▶ [WHAT IS REQUIRED]:
Output, exactly as written, the lines below from the one that has "You are a GUI" through the one that has "This screenshot has height=601, width=564."; nothing else, and no pictures.

▶ [RECORDS FOR THIS TASK]:

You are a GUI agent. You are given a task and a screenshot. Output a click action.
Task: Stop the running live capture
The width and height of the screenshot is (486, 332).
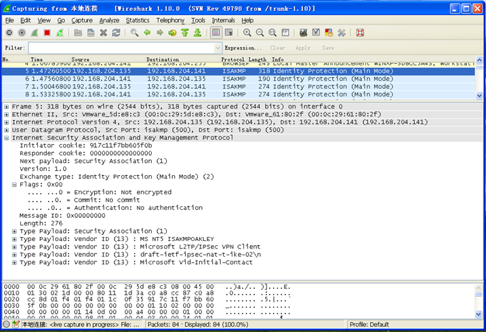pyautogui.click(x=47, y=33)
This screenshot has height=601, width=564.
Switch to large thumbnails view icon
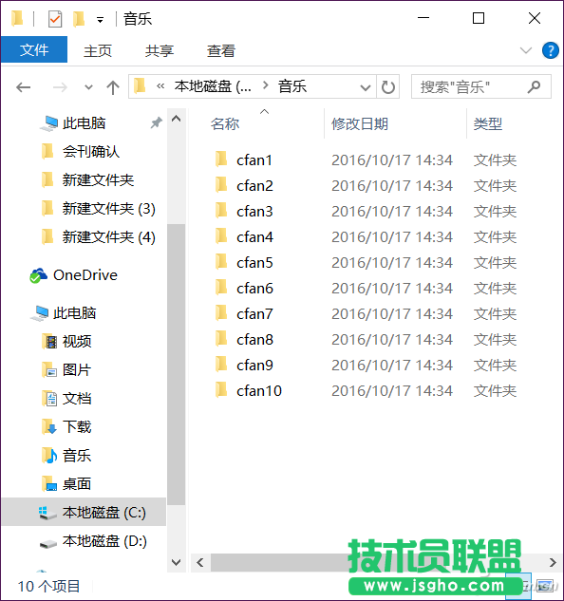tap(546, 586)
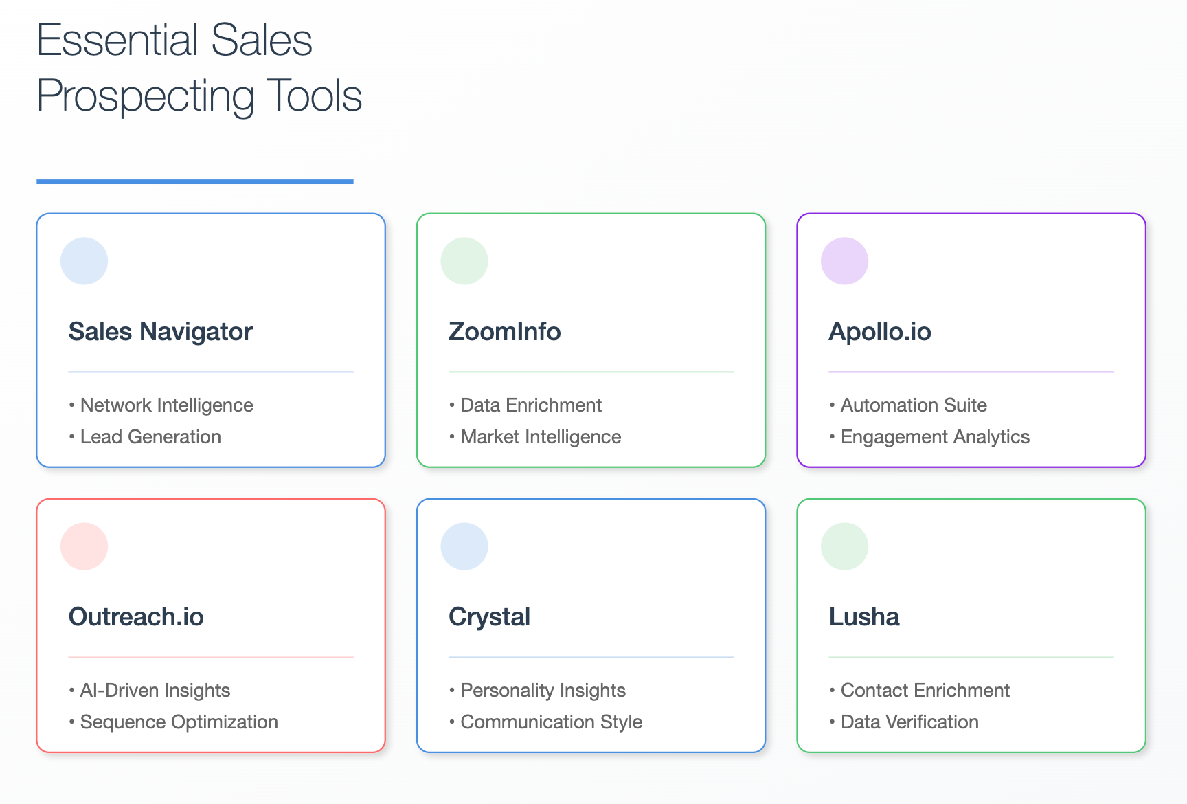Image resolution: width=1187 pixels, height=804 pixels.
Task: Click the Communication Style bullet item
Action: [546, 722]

==

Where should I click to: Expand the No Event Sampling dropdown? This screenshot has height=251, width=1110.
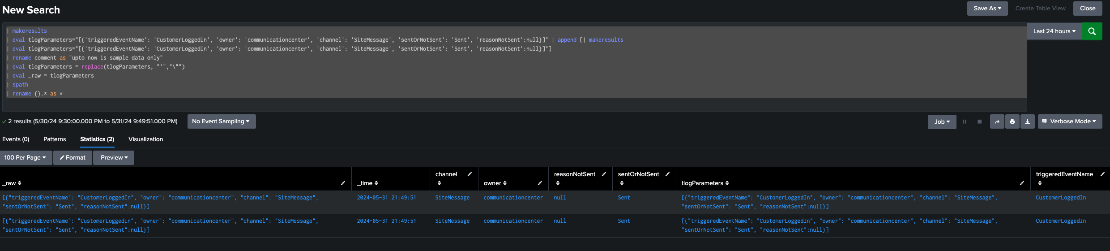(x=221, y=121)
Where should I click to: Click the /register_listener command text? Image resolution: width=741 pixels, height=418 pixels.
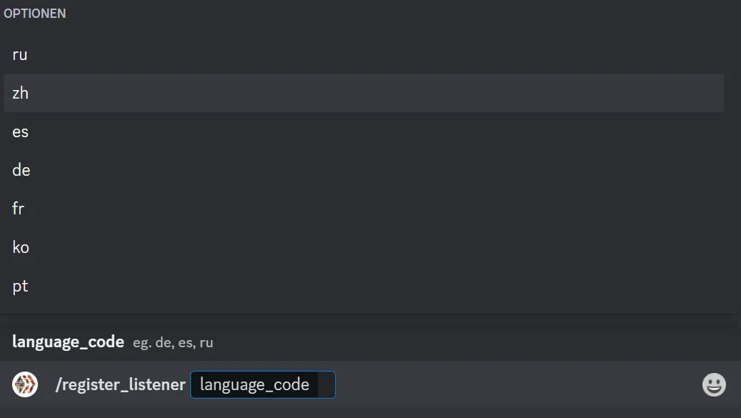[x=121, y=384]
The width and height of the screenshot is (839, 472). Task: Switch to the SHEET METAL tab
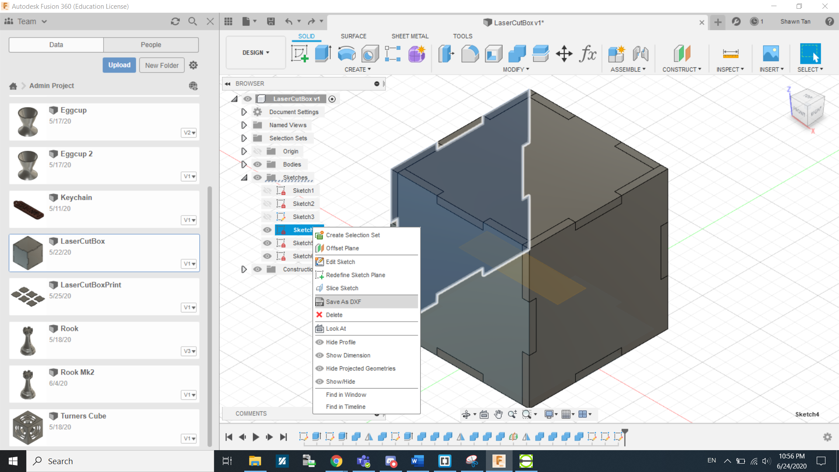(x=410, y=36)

▶ [WRITTEN SOLUTION]:
You are a GUI agent. You are given a task and a screenshot. Output a click action.
Task: Stop the running live capture
The width and height of the screenshot is (486, 332).
pyautogui.click(x=47, y=33)
This screenshot has height=601, width=564.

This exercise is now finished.